━━ RECORDS PROVIDED ━━
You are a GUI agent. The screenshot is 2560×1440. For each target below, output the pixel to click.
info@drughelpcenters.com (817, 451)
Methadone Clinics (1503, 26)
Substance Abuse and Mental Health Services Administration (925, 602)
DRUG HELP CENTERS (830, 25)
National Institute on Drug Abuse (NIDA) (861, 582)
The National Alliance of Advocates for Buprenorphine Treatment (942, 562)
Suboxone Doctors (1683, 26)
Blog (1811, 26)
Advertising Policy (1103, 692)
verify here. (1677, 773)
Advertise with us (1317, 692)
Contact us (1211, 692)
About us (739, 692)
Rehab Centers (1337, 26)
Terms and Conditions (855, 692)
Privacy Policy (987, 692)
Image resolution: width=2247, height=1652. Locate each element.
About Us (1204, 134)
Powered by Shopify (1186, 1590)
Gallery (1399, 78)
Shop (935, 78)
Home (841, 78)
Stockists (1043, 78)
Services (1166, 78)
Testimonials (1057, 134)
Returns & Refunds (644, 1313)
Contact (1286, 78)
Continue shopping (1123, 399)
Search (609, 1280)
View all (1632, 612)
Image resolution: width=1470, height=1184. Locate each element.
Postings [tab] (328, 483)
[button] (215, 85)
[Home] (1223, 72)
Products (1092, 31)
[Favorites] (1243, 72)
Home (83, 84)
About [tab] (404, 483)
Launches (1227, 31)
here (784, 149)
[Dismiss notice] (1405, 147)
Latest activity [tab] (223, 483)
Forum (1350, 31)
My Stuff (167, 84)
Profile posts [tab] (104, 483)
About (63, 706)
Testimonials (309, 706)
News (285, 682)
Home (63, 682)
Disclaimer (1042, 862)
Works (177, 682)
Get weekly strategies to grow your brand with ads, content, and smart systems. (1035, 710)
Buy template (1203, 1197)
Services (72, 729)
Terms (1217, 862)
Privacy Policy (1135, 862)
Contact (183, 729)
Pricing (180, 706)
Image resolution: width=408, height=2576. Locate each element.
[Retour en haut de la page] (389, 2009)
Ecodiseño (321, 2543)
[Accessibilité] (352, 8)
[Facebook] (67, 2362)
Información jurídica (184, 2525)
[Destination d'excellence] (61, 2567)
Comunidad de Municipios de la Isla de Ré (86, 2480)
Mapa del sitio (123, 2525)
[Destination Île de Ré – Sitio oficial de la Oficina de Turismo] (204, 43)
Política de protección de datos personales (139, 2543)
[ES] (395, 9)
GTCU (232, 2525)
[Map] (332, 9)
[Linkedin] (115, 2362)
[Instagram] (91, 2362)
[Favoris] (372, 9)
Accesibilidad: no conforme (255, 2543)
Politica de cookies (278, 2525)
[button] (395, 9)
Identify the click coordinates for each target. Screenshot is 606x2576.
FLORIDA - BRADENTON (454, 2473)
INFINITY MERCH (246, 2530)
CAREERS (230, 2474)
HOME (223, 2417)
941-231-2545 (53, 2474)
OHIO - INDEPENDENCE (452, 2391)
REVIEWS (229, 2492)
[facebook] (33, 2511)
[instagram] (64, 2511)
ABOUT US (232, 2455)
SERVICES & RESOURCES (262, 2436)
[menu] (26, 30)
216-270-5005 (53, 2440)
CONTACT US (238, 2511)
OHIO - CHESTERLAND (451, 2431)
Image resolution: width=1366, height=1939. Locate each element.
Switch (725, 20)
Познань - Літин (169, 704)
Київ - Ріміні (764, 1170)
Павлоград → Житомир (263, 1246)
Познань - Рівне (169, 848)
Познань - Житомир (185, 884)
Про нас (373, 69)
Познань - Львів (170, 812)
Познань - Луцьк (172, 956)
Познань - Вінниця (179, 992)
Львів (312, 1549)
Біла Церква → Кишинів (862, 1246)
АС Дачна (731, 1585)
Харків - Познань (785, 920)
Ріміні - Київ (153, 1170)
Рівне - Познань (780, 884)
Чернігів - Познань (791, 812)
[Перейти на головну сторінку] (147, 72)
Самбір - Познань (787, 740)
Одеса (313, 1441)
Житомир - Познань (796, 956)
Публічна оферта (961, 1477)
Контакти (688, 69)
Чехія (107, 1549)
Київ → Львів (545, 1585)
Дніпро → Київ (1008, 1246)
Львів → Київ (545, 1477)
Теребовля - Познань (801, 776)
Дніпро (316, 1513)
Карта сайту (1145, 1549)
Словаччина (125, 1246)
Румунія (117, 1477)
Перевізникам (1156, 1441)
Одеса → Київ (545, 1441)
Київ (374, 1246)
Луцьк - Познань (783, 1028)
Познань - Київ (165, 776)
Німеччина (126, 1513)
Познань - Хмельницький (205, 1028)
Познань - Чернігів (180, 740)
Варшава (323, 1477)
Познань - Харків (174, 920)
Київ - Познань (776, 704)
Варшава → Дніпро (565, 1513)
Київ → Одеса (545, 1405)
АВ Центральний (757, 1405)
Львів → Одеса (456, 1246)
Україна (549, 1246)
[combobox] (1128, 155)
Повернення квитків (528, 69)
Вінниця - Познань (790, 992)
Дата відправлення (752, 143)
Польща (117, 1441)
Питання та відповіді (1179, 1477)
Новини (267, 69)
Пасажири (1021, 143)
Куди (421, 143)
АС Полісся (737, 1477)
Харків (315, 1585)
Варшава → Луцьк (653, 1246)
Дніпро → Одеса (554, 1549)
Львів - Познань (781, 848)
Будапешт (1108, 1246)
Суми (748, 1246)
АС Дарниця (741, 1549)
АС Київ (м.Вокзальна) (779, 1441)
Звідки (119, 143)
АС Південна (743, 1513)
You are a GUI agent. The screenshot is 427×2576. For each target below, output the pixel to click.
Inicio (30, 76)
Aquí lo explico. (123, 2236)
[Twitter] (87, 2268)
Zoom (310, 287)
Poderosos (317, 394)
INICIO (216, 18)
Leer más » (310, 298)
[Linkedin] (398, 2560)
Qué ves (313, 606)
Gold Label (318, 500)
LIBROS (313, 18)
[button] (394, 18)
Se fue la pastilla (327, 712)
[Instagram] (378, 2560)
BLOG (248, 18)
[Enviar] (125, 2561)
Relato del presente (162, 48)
━━━
[GOAL OF THE EXERCISE]: Within the data above, find the lines that contain the word "width" and copy each of them.

[TASK ANSWER]:
Image resolution: width=2247, height=1652. Locate each element.
Image resolution: width=1470, height=1184. Locate each element.
Image resolution: width=408, height=2576. Locate each element.
Image resolution: width=1366, height=1939. Locate each element.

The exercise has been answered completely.